Ingebrigtsen mit Gold-Hattrick
Das Rennen über die 5.000 Meter gewann nach 2018 und 2022 zum dritten Mal in Serie Jakob Ingebrigtsen. Der Norweger triumphierte in einem taktischen Rennen problemlos nach 13:20,11 Minuten vor dem Briten George Mills und Lobalu. Deutschlands Teilnehmer Maximilian Thorwirth, Florian Bremm und Mohamed Abdilaahi waren auf den Plätzen 22, 23 und 26 chancenlos. Deutschlands Team ging am zweiten Tag ohnehin leer aus. Das DLV-Team ist mit einer Bronze-Medaille im Medaillenspiegel weiterhin hinter Österreich (1 x Silber).

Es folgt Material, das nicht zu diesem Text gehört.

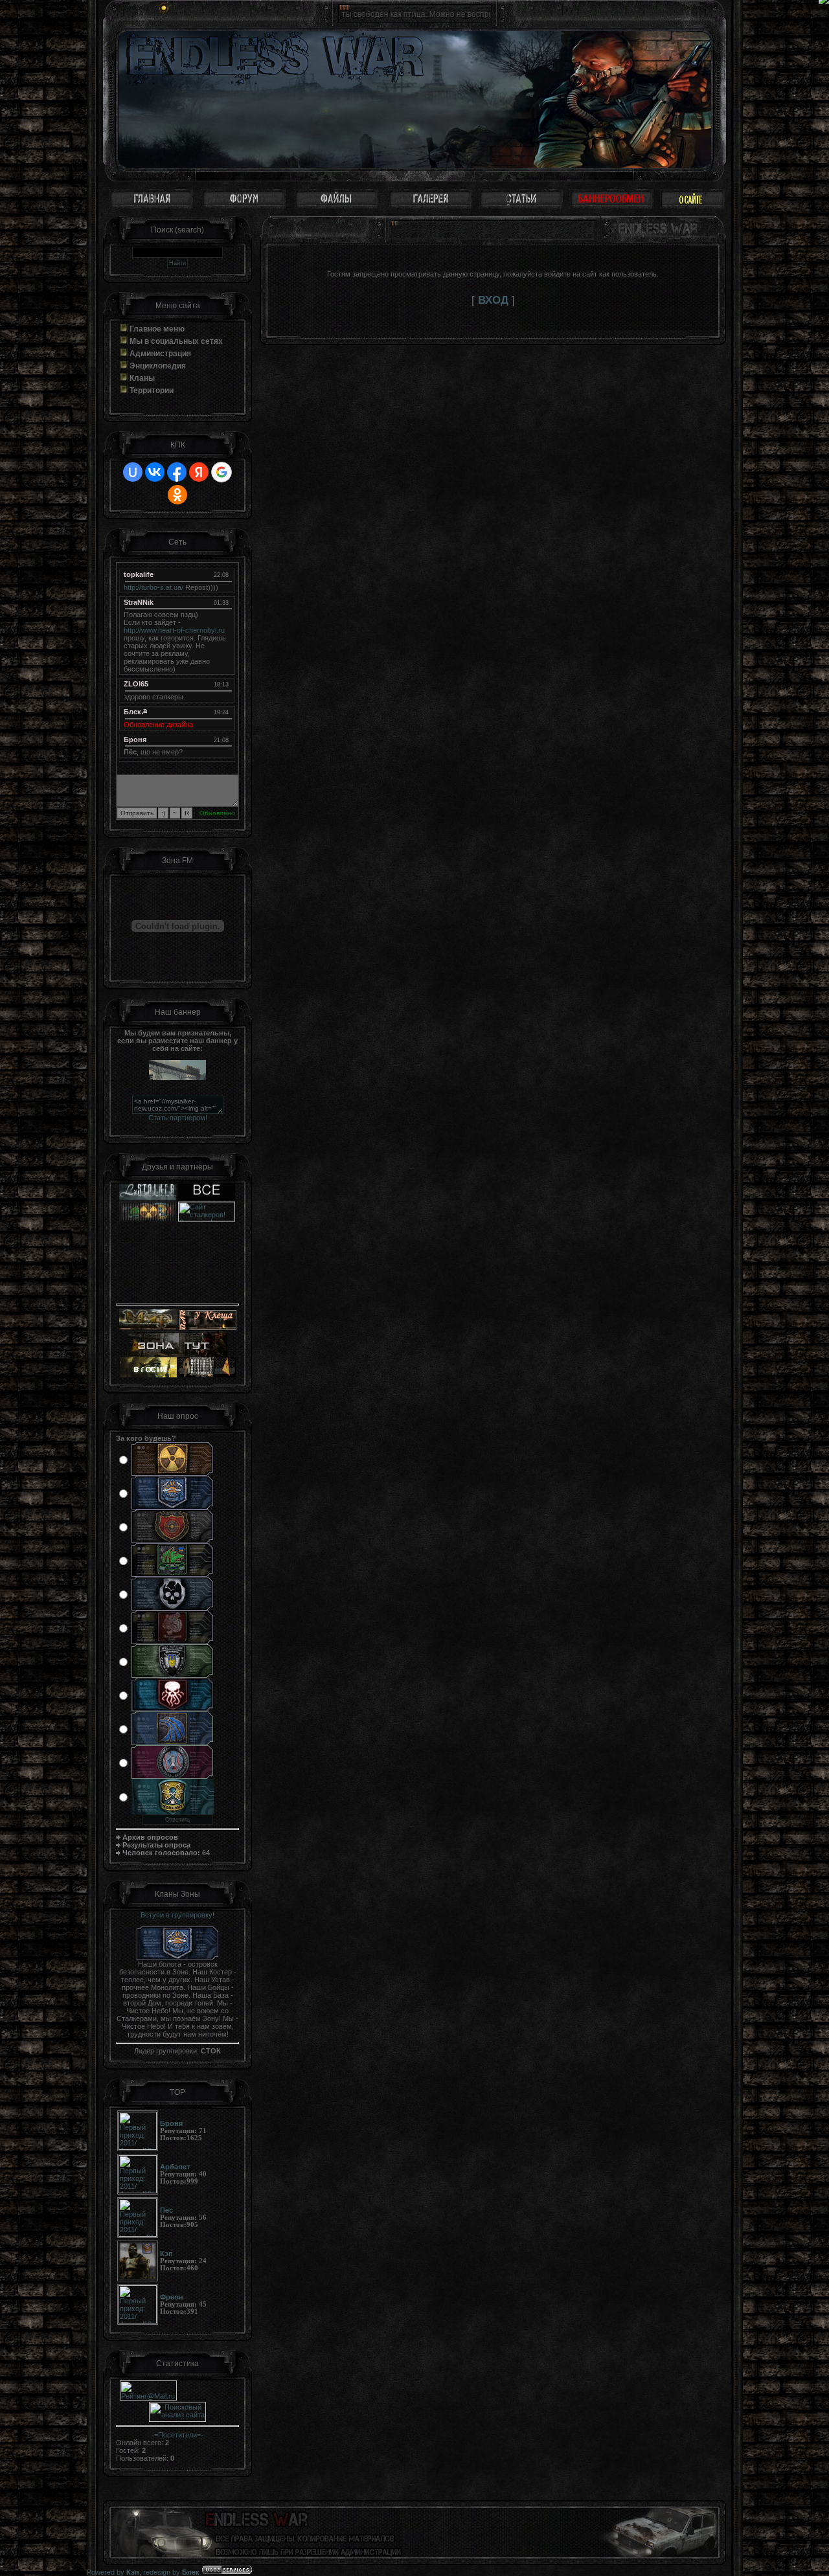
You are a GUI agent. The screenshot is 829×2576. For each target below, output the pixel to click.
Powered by (113, 2572)
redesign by (171, 2572)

38 Jahre alten Rekord gebrochen
Die weiteren Europameister an Tag 2: Über die 100 Meter Hürden lief die Französin Cyréna Samba-Mayela mit neuem Meisterschaftsrekord von 12,31 Sekunden zum Rekord. Sie knackte einen 38 Jahre alten Rekord. Die Österreicherin Karin Strametz verpasste als Zehnte mit 12,87 Sekunden trotz Bestzeit knapp das Finale. Auf den Österreichischen Rekord fehlten ihr nur 4 Hundertstel.
Neuer Weltrekord
Im Siebenkampf wurde Nafissatou Thiam (Belgien) mit 6.848 Punkten ihrer Favoritenrolle gerecht. Die Deutsche Vanessa Grimm belegte Platz 11, die Österreicherin Isabel Posch den 15. Platz. Im Diskuswurf überzeugte die Kroatien Sandra Elkasevic mit 67,04 Metern. Beste Deutsche war Claudine Vita mit 62,65 Metern auf Platz 6. Im Weitsprung der Männer stellte der Grieche Miltiadis Tentoglou mit 8,65 Metern einen neuen Meisterschaftsrekord auf. Dem zweitplatzierten Italiener Mattia Furlani gelang mit 8,38 Metern ein U20-Weltrekord.
Beim 20 Kilometer Gehen der Männer war der Schwede Perseus Karlström (1:19:13 Minuten) erfolgreich. Der Deutsche Leo Köpp belegte Platz 8, Medaillenkandidat Christoph Linke stieg vorzeitig aus dem Rennen aus.